» **Exercise**:
Starting with the line containing "This screenshot has height=984, width=1204." and going on through the line containing "This screenshot has width=600, height=457.", return the lines of the data below exactly, and only those.

Records excerpted from a collection
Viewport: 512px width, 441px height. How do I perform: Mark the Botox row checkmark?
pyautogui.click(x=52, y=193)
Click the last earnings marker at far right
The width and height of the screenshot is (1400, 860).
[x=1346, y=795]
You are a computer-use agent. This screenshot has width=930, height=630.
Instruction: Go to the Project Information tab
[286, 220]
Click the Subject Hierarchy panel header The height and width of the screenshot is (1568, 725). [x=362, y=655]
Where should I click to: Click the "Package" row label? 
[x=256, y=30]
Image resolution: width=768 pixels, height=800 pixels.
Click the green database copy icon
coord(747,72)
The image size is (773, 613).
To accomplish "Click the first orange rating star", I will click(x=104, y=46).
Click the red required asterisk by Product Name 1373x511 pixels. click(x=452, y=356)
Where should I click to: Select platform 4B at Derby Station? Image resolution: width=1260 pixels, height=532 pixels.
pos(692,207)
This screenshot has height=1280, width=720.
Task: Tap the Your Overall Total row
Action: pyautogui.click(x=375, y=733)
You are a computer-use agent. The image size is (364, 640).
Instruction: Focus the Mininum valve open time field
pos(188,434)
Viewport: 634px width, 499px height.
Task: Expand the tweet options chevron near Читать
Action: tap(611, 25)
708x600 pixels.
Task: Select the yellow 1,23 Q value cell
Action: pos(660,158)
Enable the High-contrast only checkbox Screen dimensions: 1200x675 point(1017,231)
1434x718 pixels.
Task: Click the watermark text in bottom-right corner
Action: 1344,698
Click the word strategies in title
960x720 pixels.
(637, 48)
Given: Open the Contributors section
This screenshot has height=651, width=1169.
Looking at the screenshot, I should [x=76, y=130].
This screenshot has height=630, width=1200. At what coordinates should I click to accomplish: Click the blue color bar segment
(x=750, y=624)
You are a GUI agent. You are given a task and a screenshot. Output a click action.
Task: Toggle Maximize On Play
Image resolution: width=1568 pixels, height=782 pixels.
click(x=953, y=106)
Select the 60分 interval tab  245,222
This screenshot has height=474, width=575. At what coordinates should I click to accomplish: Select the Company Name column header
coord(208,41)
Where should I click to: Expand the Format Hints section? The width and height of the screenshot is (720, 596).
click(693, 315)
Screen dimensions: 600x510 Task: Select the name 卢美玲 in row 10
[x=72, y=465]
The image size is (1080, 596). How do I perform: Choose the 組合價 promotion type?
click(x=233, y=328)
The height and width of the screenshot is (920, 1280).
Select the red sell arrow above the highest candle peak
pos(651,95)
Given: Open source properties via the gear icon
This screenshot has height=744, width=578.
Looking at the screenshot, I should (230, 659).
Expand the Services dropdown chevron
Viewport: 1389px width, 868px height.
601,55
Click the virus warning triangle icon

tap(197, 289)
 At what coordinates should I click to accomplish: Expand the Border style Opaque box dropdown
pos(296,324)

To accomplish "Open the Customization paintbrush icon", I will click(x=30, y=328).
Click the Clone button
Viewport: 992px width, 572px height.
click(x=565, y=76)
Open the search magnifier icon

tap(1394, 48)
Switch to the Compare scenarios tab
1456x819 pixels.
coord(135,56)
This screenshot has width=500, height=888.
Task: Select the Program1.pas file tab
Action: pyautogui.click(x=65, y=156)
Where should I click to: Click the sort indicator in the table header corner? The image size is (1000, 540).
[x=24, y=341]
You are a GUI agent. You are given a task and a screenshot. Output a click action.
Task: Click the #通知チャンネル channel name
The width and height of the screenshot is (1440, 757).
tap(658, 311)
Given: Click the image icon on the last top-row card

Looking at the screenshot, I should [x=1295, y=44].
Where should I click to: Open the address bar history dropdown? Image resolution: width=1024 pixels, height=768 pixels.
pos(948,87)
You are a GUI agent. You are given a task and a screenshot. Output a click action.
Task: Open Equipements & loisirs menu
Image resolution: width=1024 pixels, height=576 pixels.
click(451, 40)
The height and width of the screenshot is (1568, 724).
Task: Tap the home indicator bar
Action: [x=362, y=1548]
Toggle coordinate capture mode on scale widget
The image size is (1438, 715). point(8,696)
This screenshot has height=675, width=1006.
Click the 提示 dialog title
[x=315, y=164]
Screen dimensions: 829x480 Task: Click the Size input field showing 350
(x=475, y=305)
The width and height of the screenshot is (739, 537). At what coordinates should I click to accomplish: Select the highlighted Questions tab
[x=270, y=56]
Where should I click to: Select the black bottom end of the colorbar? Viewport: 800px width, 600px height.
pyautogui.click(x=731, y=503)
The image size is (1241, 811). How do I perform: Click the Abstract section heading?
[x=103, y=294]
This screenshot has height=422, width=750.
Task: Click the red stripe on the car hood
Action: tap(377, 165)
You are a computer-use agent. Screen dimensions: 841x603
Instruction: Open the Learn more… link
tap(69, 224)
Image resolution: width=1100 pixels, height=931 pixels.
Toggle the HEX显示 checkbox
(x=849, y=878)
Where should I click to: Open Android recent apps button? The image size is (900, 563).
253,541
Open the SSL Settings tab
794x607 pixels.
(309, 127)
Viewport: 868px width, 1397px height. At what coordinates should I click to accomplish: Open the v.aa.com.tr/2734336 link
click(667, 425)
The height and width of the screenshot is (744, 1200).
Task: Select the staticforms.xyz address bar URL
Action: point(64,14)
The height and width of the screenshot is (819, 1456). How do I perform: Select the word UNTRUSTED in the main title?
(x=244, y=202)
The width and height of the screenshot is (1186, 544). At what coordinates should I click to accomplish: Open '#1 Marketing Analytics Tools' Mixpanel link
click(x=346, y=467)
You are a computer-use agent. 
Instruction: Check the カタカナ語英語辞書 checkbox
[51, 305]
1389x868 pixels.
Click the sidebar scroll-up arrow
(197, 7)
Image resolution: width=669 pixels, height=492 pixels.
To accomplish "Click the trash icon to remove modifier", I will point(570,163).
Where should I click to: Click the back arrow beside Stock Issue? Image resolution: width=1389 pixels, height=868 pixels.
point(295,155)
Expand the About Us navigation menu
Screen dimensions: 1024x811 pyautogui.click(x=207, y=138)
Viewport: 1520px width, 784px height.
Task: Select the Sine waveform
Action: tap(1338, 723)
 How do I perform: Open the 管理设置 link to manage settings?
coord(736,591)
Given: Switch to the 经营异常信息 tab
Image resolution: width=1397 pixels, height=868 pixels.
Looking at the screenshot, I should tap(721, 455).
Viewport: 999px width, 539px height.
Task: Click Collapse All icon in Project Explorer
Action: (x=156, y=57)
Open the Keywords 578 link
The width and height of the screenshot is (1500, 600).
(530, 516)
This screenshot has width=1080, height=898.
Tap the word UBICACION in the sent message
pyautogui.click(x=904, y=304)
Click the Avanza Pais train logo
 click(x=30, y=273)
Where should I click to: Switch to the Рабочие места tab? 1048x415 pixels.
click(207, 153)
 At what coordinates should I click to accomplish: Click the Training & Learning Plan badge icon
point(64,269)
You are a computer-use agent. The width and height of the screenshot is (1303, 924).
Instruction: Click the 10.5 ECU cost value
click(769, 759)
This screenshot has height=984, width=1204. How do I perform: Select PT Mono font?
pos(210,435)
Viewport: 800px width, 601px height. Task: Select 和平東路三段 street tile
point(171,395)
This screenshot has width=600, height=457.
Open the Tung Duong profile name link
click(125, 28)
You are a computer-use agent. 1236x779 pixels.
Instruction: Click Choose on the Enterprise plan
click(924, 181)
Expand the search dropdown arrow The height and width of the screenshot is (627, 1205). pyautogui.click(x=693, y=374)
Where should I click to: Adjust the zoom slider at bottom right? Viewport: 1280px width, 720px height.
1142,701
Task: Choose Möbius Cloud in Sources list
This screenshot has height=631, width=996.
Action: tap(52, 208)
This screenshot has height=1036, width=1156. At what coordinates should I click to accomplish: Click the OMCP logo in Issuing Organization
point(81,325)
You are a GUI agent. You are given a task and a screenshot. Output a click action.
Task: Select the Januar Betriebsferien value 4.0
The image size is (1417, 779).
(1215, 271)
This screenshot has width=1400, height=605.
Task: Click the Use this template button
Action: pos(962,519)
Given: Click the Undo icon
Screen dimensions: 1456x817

» **Response**:
This screenshot has height=984, width=1204. How do I perform: Select PT Mono font?
pos(210,435)
Viewport: 800px width, 601px height. Task: Select 和平東路三段 street tile
point(171,395)
This screenshot has width=600, height=457.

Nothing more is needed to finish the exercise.